Huang Chiung-Yu, Qin Jing
Department of Epidemiology and Biostatistics, University of California at San Francisco, San Francisco, California.
Biostatistics Research Branch, National Institute of Allergy and Infectious Diseases, National Institutes of Health, Bethesda, Maryland.
Stat Med. 2020 May 15;39(10):1573-1590. doi: 10.1002/sim.8499. Epub 2020 Feb 19.

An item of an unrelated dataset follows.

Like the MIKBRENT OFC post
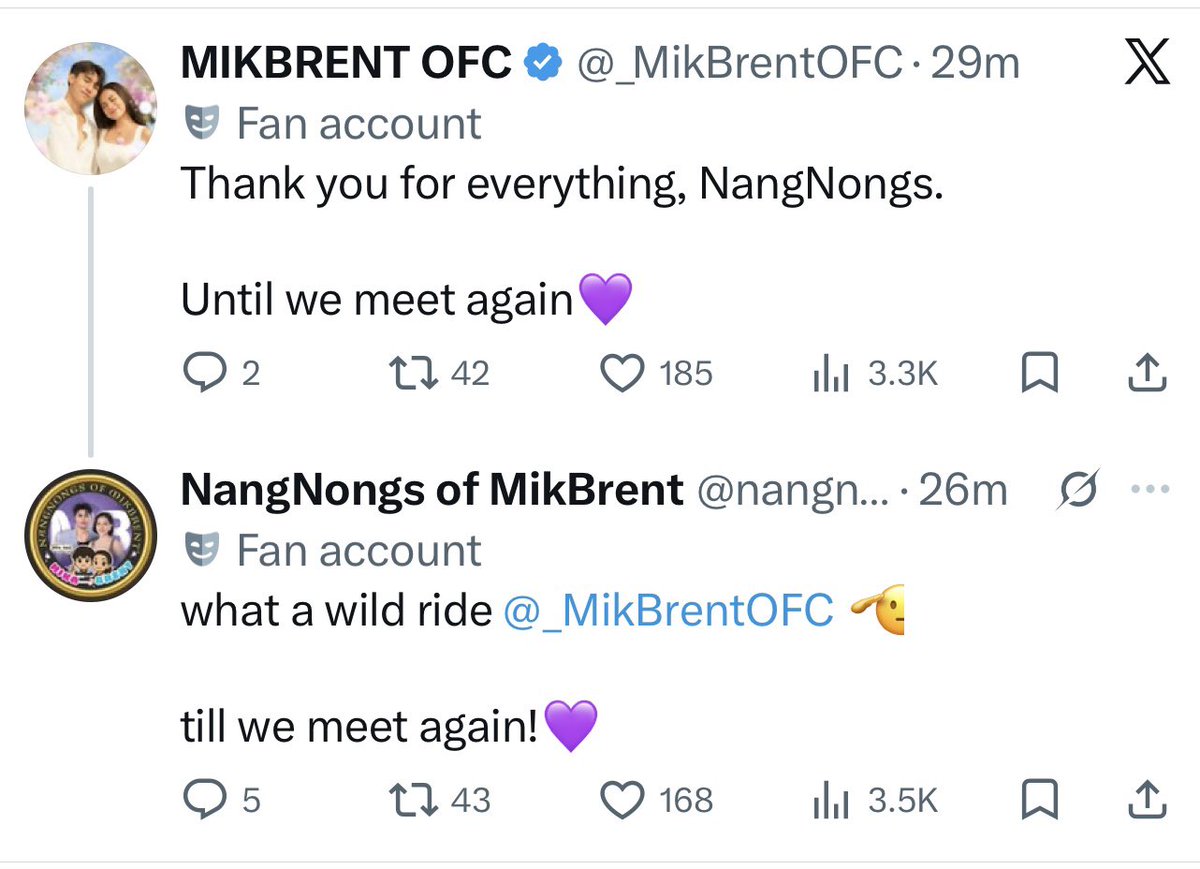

There has been a growing interest in developing methodologies to combine information from public domains to improve efficiency in the analysis of relatively small-scale studies that collect more detailed patient-level information. The auxiliary information is usually given in the form of summary statistics or regression coefficients. Thus, the question arises as to how to incorporate the summary information in the model estimation procedure. In this article, we consider statistical analysis of right-censored survival data when additional information about the covariate effects evaluated in a reduced Cox model is available. Recognizing that such external information can be summarized using population moments, we present a unified framework by employing the generalized method of moments to combine information from different sources for the analysis of survival data. The proposed estimator can be shown to be consistent and asymptotically normal; moreover, it is more efficient than the maximum partial likelihood estimator. We also consider incorporating uncertainty of the external information in the inference procedure. Simulation studies show that, by incorporating the additional summary information, the proposed estimators enjoy a substantial gain in efficiency over the conventional approach. A data analysis of a pancreatic cancer cohort study is presented to illustrate the methods and theory.
人们越来越关注开发方法,以整合来自公共领域的信息,从而提高对收集更详细患者层面信息的相对小规模研究的分析效率。辅助信息通常以汇总统计量或回归系数的形式给出。因此,就出现了如何在模型估计过程中纳入汇总信息的问题。在本文中,当有关于在简化的Cox模型中评估的协变量效应的额外信息时,我们考虑对右删失生存数据进行统计分析。认识到此类外部信息可以用总体矩来概括,我们通过采用广义矩方法提出一个统一框架,以整合来自不同来源的信息用于生存数据分析。所提出的估计量可以证明是一致的且渐近正态;此外,它比最大偏似然估计量更有效。我们还考虑在推断过程中纳入外部信息的不确定性。模拟研究表明,通过纳入额外的汇总信息,所提出的估计量比传统方法在效率上有显著提高。本文给出了一项胰腺癌队列研究的数据分析,以说明方法和理论。